Those looking to boogie in a vacant former bank may soon be in luck — now that a new nightclub called “The Vault” has received its final needed city approval to open in the marble-columned confines of the ex-Connecticut Savings Bank on Church Street.
Local land-use commissioners took that vote Wednesday night during the latest regular monthly meeting of the City Plan Commission, which was held online via Zoom.
The commissioners voted unanimously in support of the site plan submitted by applicants Ruth Alexandra Arpi and The Vault NH LLC to convert the ground floor of 45 Church St. into a bar/cafe/nightclub.
That long-empty Classical Revival former bank building was built in 1907, used to be home to the Connecticut Savings Bank, and has been owned since 2016 by a holding company controlled by David Kuperberg.
Wednesday’s site plan vote came roughly a month after the Board of Zoning Appeals granted this same applicant a special exception to operate a nightclub / cafe / bar in just under 5,000 square feet of the building’s first floor. And it followed the City Plan Commission’s rejection in July of a previous applicant’s bid to turn that ex-bank site into a recreational cannabis dispensary.
“This building, which I’m sure you all are aware of, is a grand architectural building at the corner of Crown and Church Street. It’s unfortunately been vacant for decades,” applicant’s representative John Pollard told the commissioners on Wednesday.
He said that Arpi plans to open the space back up as a “cafe, bar, nightclub which will also be used as an event space.” The club will be known as “The Vault.”
It will be open from 7 p.m. to 1 a.m. on weekdays, and from 7 p.m. to 2 a.m. on weekends, he said.
“It will be a space that will have music. It will have dancing, a bar. It will have catered food.”
The applicants and owner do not plan on making any changes to the exterior of the building, he said, besides adding an ADA-accessible ramp to the southeast corner facing Crown Street.
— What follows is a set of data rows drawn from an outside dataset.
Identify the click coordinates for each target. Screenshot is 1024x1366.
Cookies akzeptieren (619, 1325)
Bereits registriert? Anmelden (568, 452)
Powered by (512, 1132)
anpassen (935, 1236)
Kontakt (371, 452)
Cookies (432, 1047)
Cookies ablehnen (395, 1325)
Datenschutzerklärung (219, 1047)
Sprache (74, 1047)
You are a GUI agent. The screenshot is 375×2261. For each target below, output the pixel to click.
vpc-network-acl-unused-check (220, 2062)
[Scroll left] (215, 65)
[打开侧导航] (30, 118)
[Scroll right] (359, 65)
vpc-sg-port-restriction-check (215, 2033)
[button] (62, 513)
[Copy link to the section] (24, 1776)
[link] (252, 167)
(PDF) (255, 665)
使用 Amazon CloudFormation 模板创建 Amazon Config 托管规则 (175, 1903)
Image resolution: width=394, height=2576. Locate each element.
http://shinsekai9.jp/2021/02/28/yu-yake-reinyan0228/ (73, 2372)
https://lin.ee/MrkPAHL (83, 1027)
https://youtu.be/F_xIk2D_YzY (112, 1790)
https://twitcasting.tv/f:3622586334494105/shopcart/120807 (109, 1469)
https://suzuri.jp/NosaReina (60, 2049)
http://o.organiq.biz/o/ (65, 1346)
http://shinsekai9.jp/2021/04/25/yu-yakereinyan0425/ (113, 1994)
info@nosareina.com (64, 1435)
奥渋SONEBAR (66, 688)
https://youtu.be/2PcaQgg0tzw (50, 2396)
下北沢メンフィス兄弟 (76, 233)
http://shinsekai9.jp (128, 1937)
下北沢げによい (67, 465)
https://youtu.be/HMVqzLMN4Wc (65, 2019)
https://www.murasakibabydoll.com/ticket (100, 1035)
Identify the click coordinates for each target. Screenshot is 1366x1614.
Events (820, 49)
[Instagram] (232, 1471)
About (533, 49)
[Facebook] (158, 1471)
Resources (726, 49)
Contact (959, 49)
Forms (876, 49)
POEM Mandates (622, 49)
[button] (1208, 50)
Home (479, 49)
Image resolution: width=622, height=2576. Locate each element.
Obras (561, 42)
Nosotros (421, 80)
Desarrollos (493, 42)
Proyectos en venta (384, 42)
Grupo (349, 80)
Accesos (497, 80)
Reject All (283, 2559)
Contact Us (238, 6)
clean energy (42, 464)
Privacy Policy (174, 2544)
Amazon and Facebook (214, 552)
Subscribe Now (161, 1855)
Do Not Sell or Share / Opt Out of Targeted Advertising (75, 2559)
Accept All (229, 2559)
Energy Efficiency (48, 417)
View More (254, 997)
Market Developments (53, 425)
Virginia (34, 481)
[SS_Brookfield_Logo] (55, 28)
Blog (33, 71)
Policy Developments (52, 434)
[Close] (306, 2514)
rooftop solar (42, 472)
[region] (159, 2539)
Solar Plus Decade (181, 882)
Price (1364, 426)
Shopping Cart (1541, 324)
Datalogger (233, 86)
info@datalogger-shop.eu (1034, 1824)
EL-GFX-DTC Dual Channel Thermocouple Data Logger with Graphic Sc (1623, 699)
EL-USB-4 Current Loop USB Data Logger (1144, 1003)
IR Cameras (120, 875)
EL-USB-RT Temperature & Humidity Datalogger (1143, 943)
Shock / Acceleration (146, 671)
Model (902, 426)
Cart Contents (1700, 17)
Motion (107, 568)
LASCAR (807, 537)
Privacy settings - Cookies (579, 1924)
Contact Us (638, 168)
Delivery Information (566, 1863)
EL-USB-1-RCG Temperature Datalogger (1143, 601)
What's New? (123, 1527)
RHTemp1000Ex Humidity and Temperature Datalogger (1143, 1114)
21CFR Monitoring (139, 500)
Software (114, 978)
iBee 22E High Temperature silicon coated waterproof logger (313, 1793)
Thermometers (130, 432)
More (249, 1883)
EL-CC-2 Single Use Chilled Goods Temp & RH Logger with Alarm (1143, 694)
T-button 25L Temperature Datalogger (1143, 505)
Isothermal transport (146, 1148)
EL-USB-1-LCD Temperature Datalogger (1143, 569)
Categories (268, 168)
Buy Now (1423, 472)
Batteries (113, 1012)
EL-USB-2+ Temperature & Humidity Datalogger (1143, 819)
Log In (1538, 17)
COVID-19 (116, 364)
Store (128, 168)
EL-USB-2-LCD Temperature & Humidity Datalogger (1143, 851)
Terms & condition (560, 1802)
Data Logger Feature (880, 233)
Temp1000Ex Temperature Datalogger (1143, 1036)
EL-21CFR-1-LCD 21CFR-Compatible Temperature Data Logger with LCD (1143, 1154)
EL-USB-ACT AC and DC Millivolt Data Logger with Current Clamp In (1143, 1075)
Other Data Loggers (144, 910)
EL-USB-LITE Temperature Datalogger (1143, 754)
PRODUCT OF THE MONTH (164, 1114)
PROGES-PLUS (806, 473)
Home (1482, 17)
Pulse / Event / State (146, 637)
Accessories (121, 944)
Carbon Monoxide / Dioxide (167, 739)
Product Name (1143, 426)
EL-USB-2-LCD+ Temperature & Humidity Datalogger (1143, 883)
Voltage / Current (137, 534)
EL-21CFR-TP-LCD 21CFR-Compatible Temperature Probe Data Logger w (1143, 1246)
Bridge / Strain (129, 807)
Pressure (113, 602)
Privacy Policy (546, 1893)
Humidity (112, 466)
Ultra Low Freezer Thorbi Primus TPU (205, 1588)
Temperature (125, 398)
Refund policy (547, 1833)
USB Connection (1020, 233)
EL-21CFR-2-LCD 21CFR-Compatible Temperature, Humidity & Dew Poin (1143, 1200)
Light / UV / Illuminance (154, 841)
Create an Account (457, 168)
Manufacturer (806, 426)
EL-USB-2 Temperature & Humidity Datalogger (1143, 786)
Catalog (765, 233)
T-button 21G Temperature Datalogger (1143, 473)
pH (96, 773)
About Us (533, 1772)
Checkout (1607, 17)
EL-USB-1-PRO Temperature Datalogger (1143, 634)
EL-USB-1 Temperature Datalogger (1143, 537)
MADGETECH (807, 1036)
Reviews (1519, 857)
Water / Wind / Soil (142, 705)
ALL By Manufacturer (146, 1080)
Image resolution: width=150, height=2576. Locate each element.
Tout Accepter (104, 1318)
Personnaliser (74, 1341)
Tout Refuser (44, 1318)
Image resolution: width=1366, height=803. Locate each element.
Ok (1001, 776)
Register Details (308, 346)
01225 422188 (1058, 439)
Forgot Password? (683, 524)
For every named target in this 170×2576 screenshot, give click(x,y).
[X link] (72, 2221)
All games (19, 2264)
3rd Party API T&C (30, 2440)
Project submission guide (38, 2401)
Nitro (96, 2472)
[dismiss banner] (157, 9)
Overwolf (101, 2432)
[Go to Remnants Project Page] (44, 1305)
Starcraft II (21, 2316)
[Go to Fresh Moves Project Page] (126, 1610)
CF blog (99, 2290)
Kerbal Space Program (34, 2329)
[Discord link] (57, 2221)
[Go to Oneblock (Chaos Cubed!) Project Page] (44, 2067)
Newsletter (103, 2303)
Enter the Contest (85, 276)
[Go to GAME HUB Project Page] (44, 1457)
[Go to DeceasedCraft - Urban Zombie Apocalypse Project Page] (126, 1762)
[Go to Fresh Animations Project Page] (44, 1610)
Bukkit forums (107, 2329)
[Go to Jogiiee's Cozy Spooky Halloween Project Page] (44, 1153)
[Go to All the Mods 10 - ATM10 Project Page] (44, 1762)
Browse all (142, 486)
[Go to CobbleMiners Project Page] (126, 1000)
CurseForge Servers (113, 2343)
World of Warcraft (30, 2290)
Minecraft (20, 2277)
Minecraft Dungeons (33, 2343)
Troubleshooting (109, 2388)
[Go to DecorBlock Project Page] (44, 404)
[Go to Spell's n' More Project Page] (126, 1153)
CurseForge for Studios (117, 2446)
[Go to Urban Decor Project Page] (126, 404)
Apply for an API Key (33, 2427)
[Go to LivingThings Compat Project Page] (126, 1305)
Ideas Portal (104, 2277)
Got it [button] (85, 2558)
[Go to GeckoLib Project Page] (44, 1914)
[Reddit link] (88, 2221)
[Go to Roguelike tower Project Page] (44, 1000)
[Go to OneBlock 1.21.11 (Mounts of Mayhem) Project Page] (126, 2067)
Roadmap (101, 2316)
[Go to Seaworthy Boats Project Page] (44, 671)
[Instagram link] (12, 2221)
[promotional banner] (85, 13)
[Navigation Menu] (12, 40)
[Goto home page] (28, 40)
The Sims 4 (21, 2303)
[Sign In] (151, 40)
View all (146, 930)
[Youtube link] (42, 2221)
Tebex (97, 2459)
The building’s main entrance will still be on Church Street. “There is an existing wide-glass entrance that will be refurbished” on Church, he said. “It will be in much better shape than it has been in for decades.”
Inside, he reiterated, the building’s ground floor will be converted into a cafe, nightclub, bar. The proposed operators “are very good at using the social media,” Pollard said. “They’ve already been getting requests for use of the space. They can’t get it open fast enough for the demand that’s already popping up.”
He said they’ve been contacted to see if The Vault could be open in time for this year’s Yale-Harvard football game. Alas, no, he said, that’s too soon. But the next time the game rolls around, perhaps.
Just to make clear, commission Chair Leslie Radcliffe asked, will this proposed new nightclub operate in the entire three-story building?
No, Pollard said. Just on the ground floor. “The upper floors will not be part of the leased space.”
The commissioners wound up voting unanimously in support.
“We look forward” to this space being put back to use, Radcliffe said. She added, with a smile, “I might even have to pull out the dancing shoes” when The Vault opens up.